[Entries taken from a collection]
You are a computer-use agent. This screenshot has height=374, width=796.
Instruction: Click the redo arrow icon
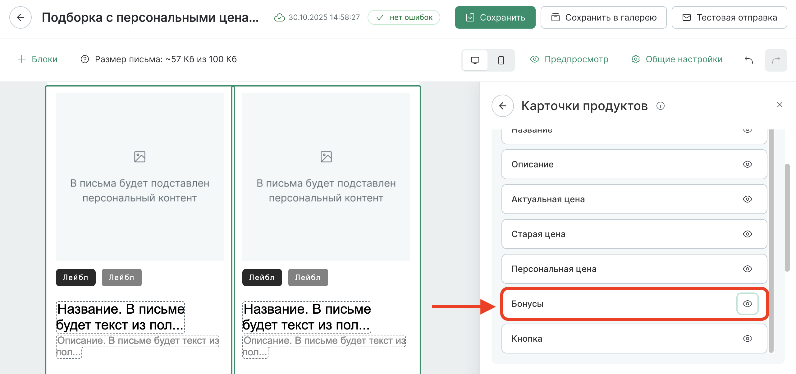[x=776, y=60]
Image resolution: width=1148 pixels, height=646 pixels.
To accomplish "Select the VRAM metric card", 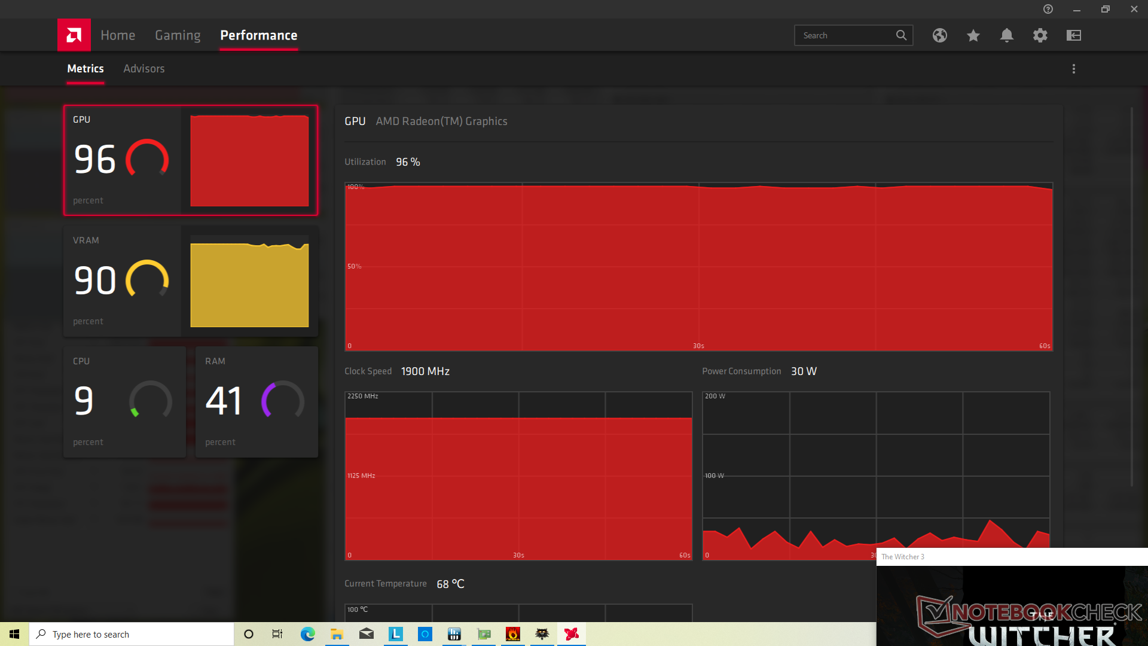I will [190, 281].
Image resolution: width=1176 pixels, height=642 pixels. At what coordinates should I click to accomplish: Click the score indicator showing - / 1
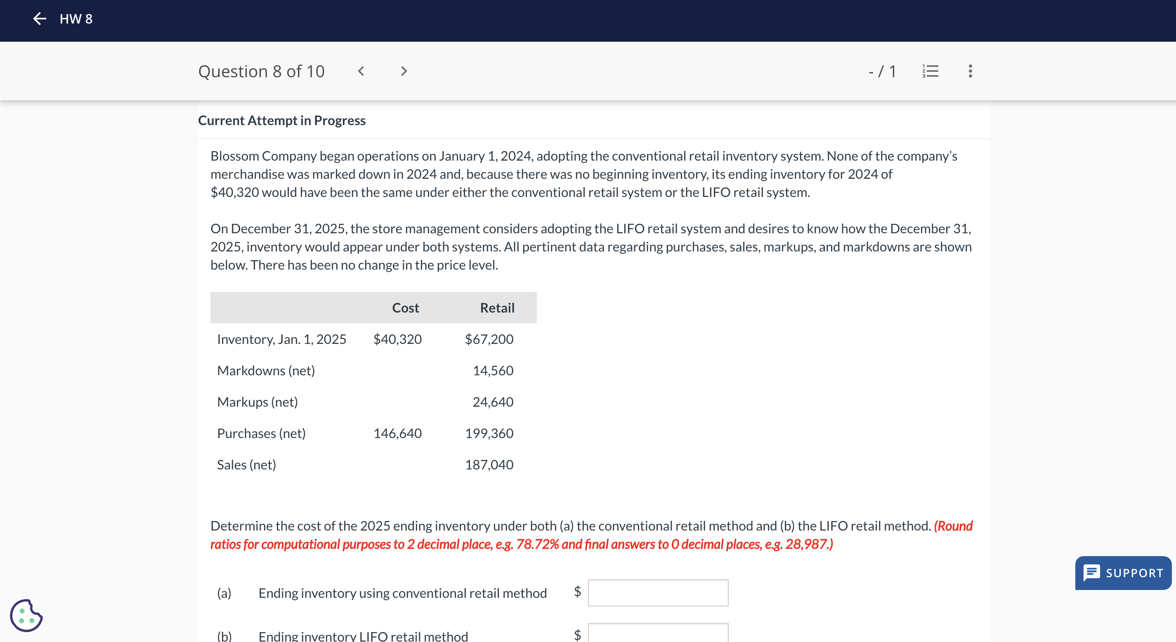(x=882, y=71)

**Required action:**
Copy exactly, with no pictures, the lines from the line containing "Image resolution: width=1176" through the last line of the records above.

**Exercise response:**
Image resolution: width=1176 pixels, height=642 pixels. At what coordinates should I click to accomplish: Click the score indicator showing - / 1
(x=882, y=71)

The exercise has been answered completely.